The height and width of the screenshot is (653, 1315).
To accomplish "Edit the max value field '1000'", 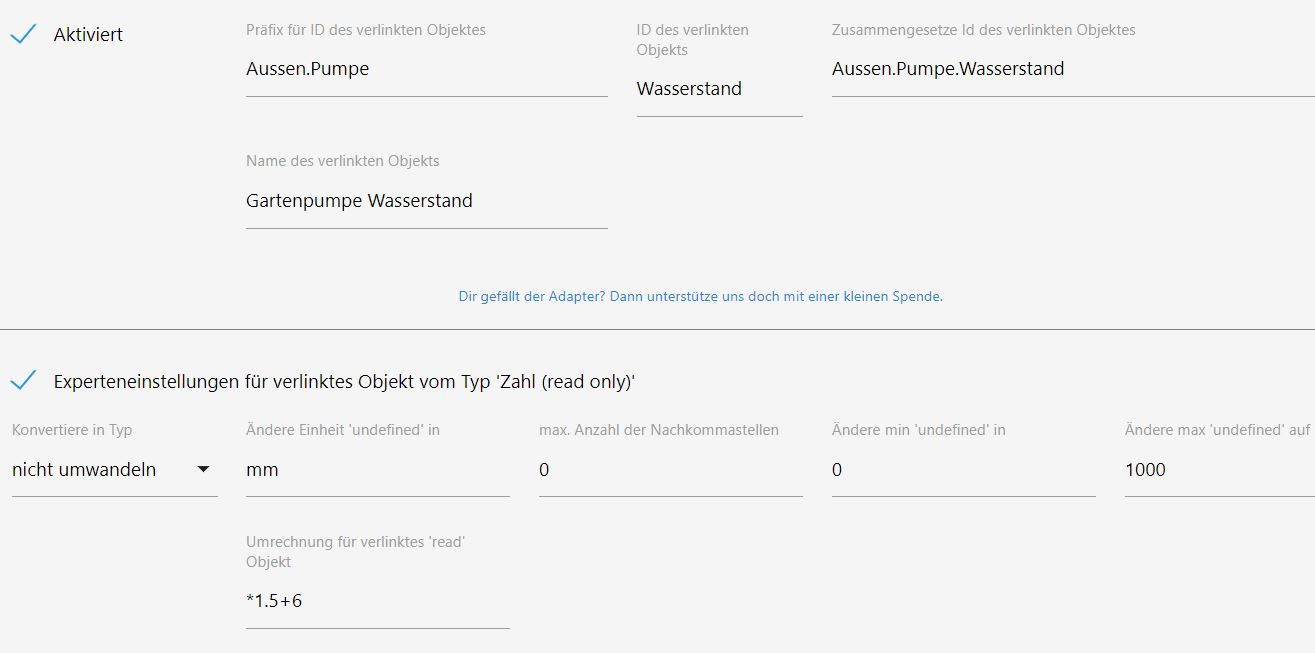I will click(x=1219, y=470).
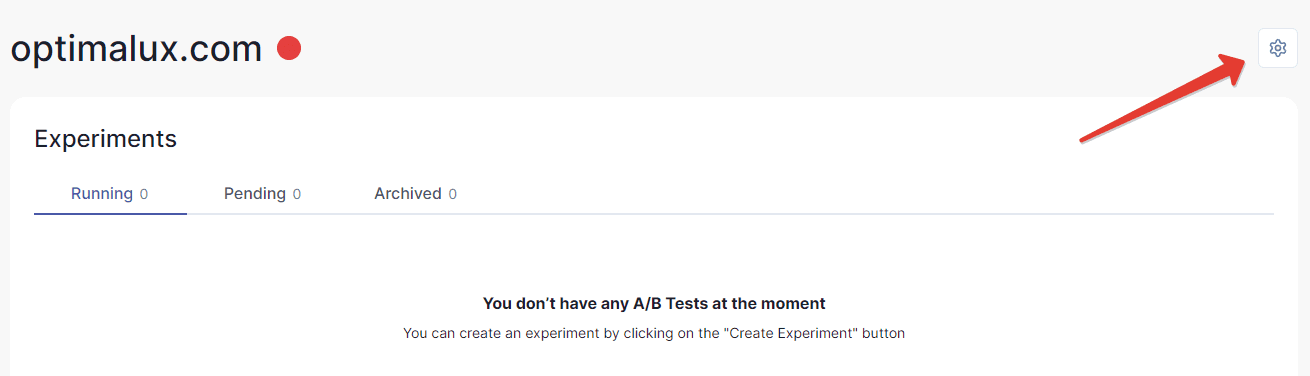Click the 0 count next to Running

[144, 194]
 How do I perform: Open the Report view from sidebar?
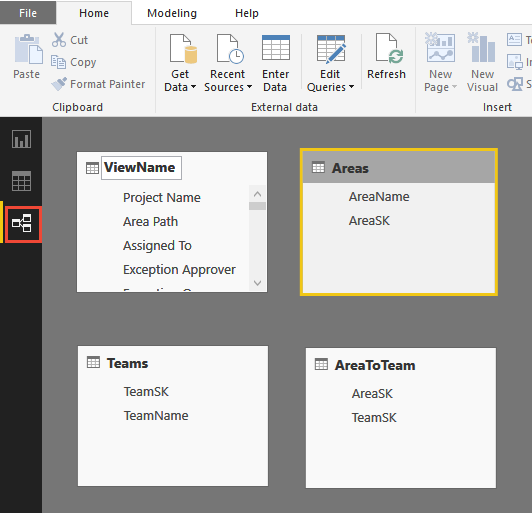click(21, 139)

**What the exercise asks**
Set down, word for word, the line that holds "How do I perform: Open" and all lines after it to the end of the entries above, but not the pictures.

**Result below**
 How do I perform: Open the Report view from sidebar?
click(21, 139)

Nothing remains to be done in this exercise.